Remote team training has challenges that make it more difficult to stay engaging and effective when compared to on-site programs. 

When you can organize regular online meetings with chat or video conferencing, it’s a slower and more awkward process than in-person classes. 

Remote workers often are more independent learners by nature. They can quickly lose interest when the pace doesn’t match their own abilities.

Given the technical and personality differences between local and remote teams, it is a good idea to assess how remote team training materials and programs are organized and presented. 

Here are some ideas to keep remote team training engaging and effective over the long-term.

1. Remote employees and workers excel at asynchronous learning

Asynchronous learning lets each learner progress through a class or educational program at their own pace. 

It doesn’t rely on meeting in-person or online for group classes in order to teach subject matter or skills. 

Students can spend time on a training course at any time and complete it before or after their coworkers.

DATA RECORDS =

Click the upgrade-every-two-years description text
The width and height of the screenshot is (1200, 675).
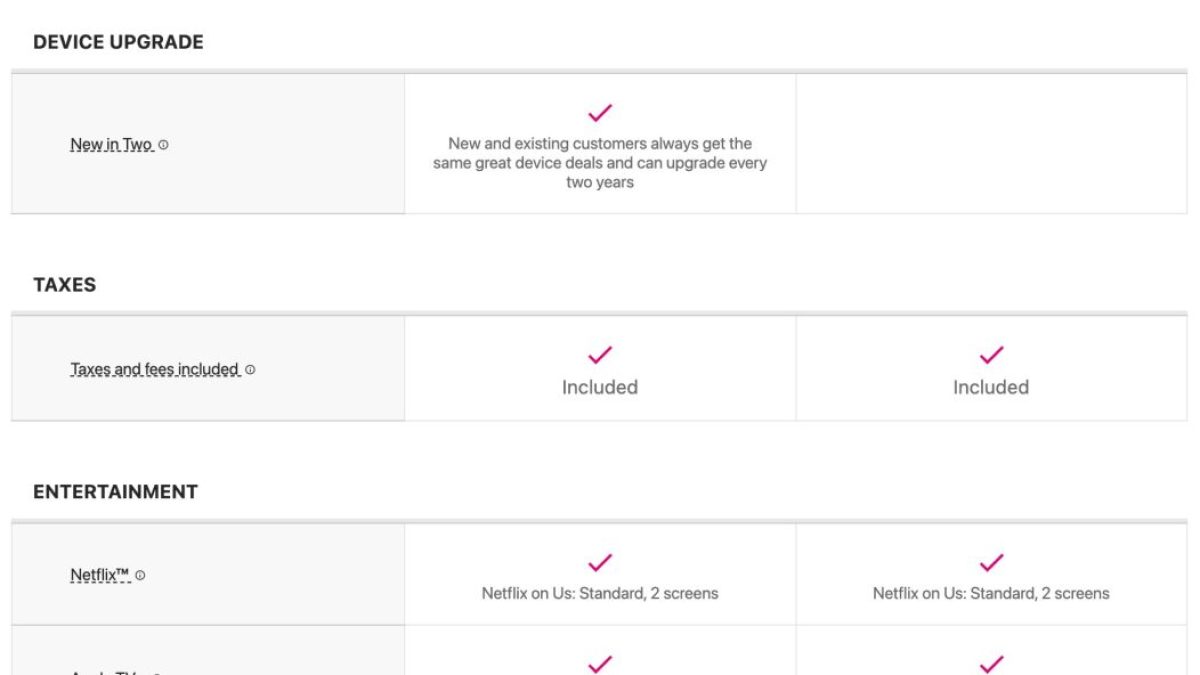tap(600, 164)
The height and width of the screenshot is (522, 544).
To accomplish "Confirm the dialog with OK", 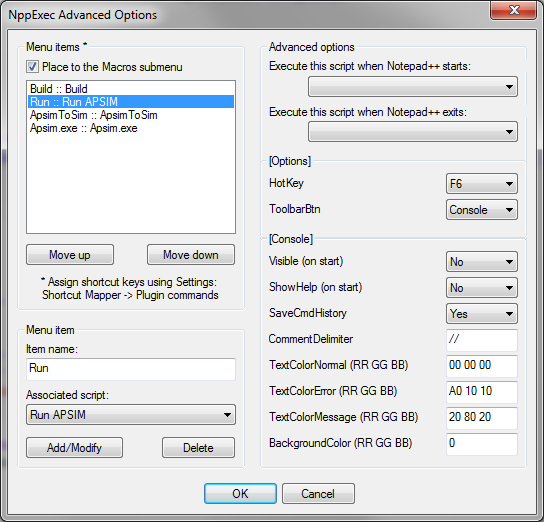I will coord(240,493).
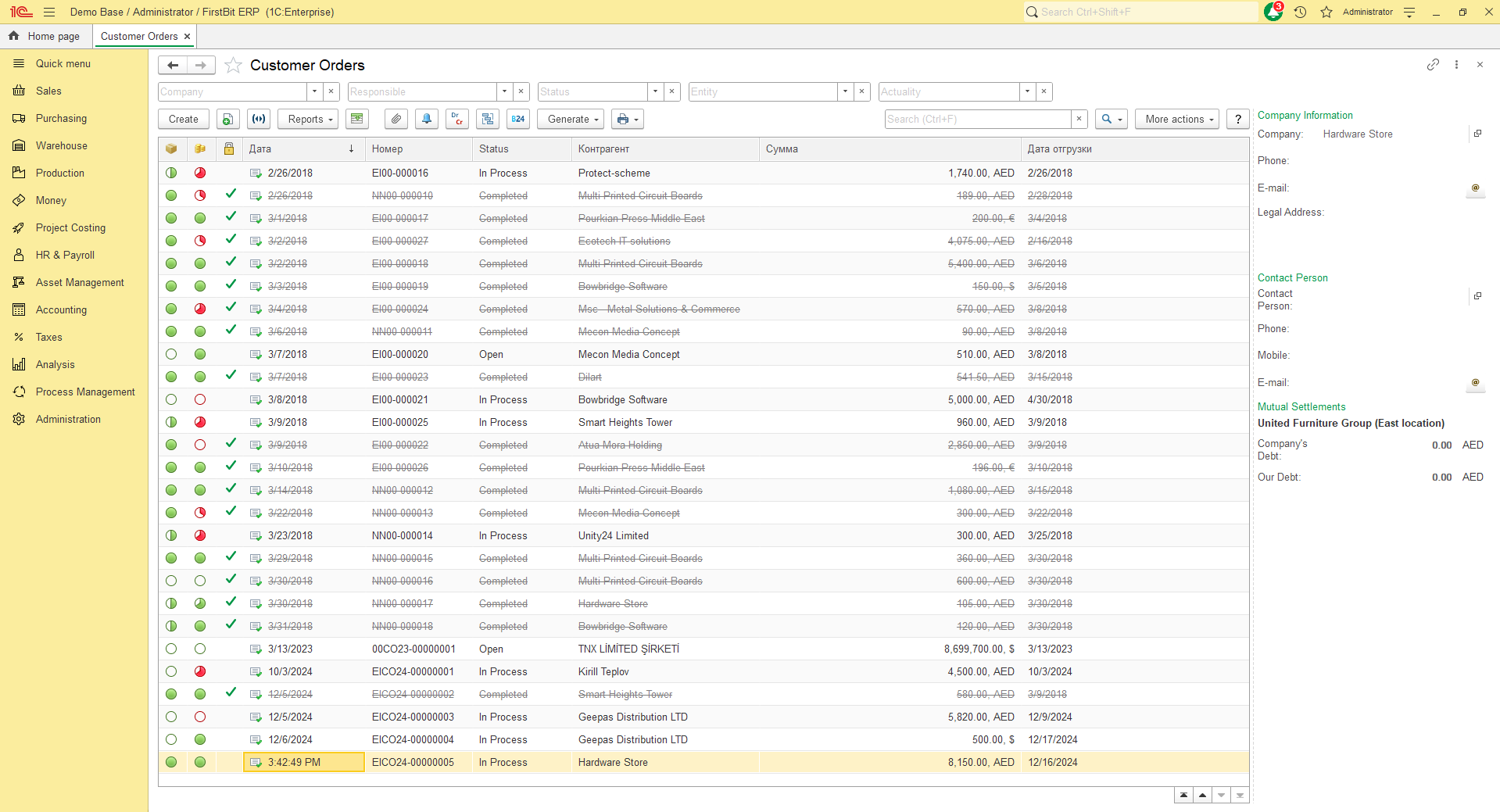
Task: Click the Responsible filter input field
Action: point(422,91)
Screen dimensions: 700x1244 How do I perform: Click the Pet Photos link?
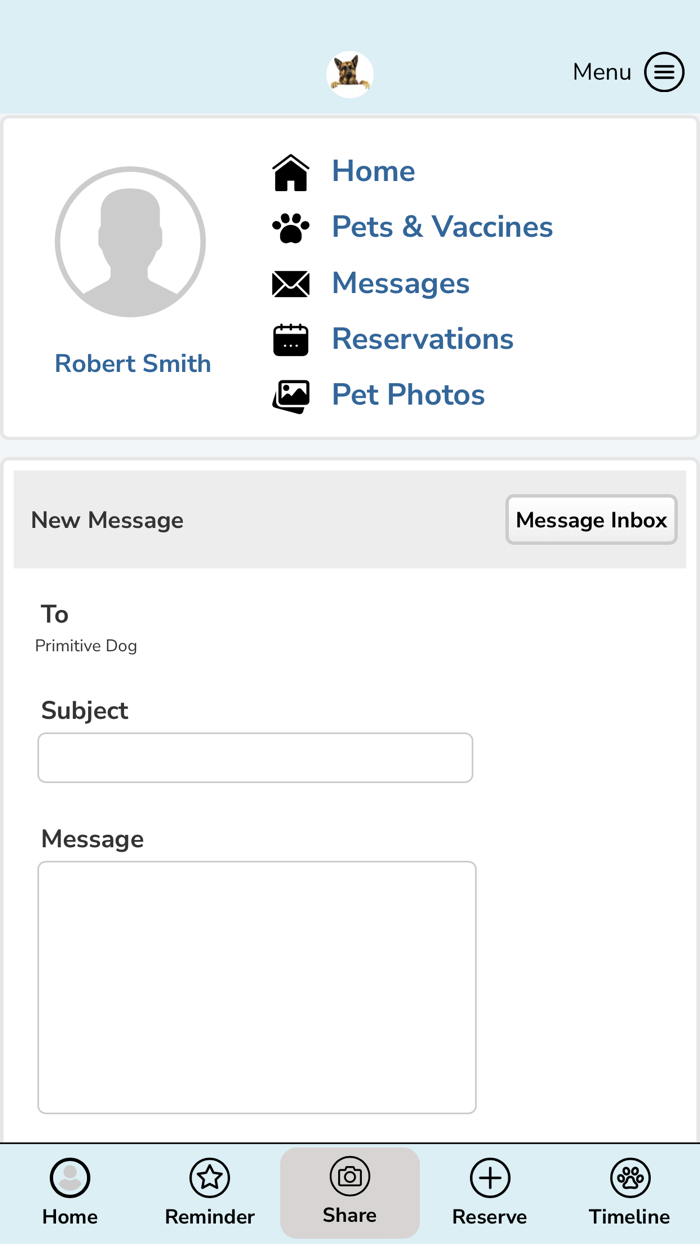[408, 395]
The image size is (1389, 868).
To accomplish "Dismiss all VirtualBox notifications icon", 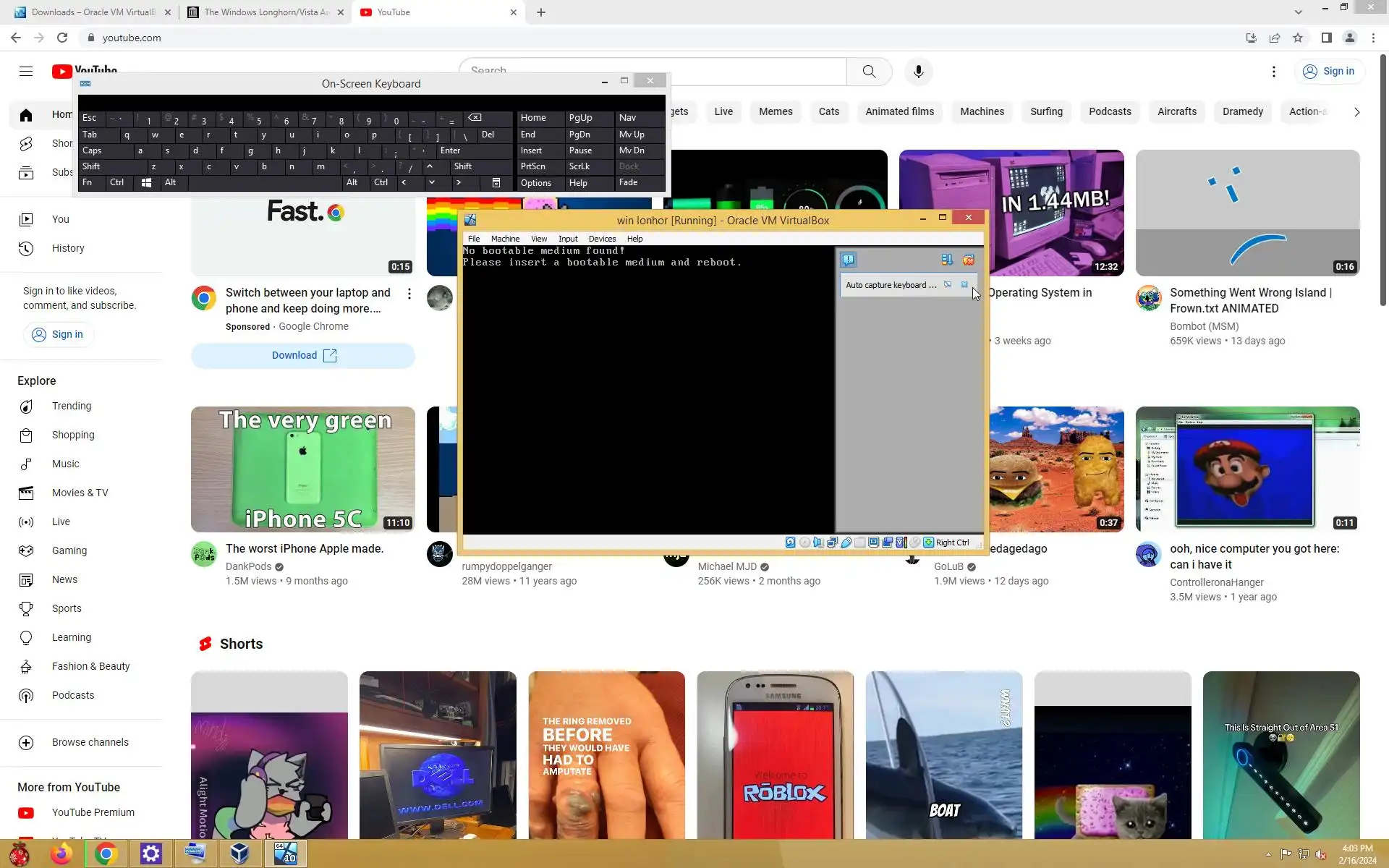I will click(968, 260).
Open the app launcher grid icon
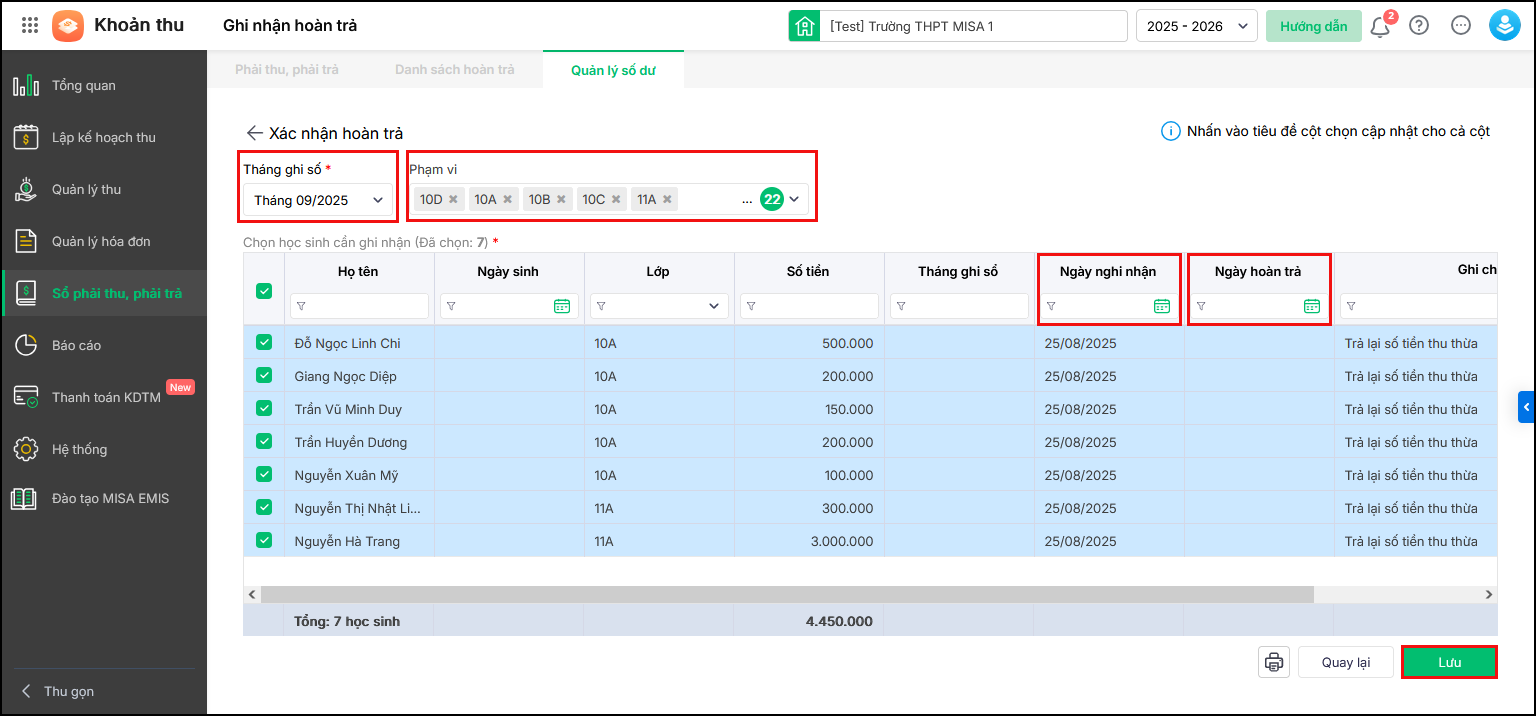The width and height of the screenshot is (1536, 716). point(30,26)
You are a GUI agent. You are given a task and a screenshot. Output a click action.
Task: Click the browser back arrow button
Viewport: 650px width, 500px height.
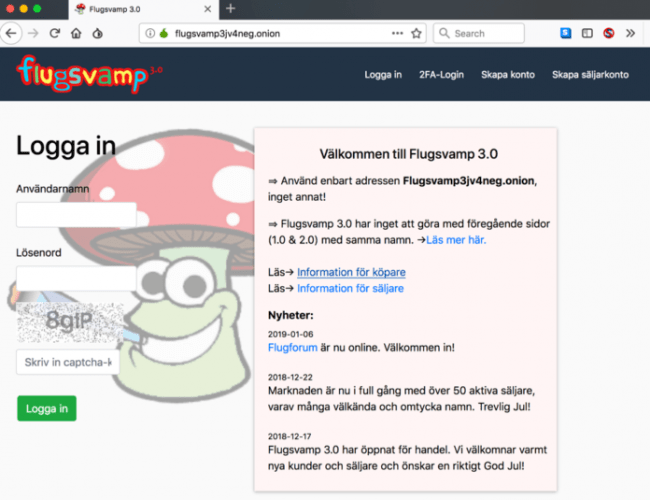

SET OF TASKS =
A – In the remote team training passage, what does asynchronous learning let each learner do?
B – From the remote team training passage, write out everything from "Asynchronous learning lets" down to "matter or skills.", word for word.

SOLUTIONS IN ORDER =
A – It lets each learner progress through a class or educational program at their own pace.

B –
Asynchronous learning lets each learner progress through a class or educational program at their own pace. 

It doesn’t rely on meeting in-person or online for group classes in order to teach subject matter or skills.